▸ WHAT YOU HAVE TO DO: Show every line of the records below that contains the word "computer".

▸ DATA FOR ANALYSIS:
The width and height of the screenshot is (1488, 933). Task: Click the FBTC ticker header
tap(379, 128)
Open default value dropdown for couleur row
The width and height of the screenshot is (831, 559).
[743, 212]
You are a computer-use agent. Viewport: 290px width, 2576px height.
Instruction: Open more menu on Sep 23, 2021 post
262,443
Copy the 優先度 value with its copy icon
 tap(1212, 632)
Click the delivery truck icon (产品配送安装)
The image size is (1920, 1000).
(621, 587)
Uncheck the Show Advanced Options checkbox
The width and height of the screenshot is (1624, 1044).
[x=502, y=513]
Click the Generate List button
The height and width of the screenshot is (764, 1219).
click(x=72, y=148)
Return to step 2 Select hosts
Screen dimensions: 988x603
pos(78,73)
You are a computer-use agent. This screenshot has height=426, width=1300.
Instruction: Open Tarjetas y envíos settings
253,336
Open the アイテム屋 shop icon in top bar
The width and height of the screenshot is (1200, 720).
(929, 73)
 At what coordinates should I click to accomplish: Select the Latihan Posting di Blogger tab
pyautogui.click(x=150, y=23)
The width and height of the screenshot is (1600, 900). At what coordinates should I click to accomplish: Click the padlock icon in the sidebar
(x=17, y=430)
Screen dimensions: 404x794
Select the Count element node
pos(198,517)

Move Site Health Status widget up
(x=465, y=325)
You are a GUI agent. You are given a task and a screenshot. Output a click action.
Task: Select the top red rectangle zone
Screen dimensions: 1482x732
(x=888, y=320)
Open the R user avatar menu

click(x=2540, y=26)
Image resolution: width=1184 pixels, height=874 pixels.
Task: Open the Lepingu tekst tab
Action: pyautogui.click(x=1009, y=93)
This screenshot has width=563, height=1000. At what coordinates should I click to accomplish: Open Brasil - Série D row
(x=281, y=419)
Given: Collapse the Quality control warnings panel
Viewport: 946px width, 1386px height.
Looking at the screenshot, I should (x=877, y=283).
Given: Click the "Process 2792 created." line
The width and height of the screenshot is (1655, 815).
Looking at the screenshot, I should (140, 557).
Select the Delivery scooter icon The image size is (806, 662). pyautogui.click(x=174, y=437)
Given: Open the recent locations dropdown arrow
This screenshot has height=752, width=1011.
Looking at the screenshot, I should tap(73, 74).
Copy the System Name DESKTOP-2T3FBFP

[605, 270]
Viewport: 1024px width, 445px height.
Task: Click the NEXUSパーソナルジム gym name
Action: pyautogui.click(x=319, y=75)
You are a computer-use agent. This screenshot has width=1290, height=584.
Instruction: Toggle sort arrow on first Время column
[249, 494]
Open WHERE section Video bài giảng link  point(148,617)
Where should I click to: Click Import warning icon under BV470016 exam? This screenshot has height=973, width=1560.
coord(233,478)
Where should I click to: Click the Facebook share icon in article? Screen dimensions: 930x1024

▸ RESPONSE:
You are a computer-use agent. Viewport: 290px width, 2576px height.
You are a computer-use agent. This screenshot has height=426, width=1300.
You are a computer-use agent. This screenshot has width=1290, height=584.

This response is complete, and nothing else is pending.